I want something that behaves like a start trigger, that's where the external trigger from other devices comes in. Once that signal is recieved, the analog output should begin on the next line clock pulse, and should stay synchronized to the line clock. One axis of scanning is running continuously, in addition to being at a fixed frequency. I can't just use a start trigger, because there are essentially two trigger inputs (the "external" trigger and the line clock), which may not overlap in time. It's almost as if the external trigger will "arm" things and the next line clock will function as the start trigger.

 

The round-up of signals includes the line clock, which is from a third party device.
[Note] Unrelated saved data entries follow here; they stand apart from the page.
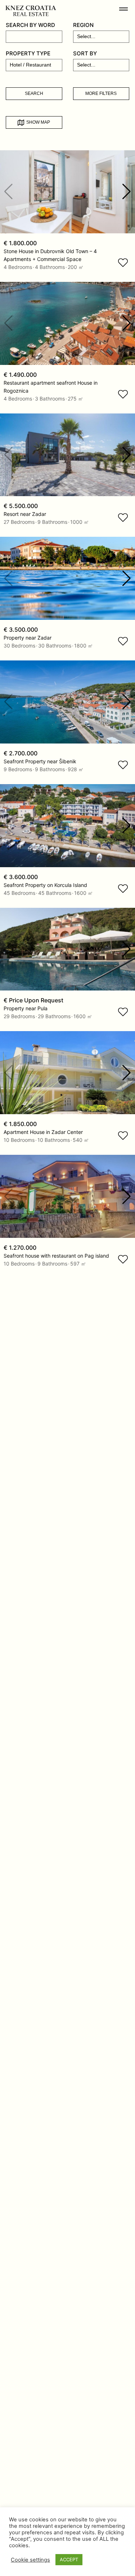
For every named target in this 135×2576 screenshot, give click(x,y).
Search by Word (30, 25)
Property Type (28, 53)
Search (34, 93)
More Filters (101, 93)
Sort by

A TTL trigger (most likely a rising edge) needs to be accepted to kick things off (from outside of the system this will appear to behave like a start trigger, and from inside it will be an "arm"). Then there's the outbound analog signal to the scanner's servo. Any other signals generated/recieved are entirely optional, and will be whatever it takes to get the NI hardware behaving as desired.

 

The scanning will stop and start at all sorts of intervals, under control of higher level software and direct user control. The duration of the scanning will vary considerably, and for longer timescales clock drift can become an issue. When not scanning, the fixed frequency axis of the scanner will keep running, but the other axis will be stopped.

 

If the "external trigger" signal was to behave like a pause trigger or had a width large enough to do a digital pattern trigger, this would make this easy. As it stands, the fact that it's a pulse is what's making this complicated for me.

 

Does that clear it up a bit? Do you have any ideas?

 

I am using NIDAQmx and NI-Scope to program this, by the way.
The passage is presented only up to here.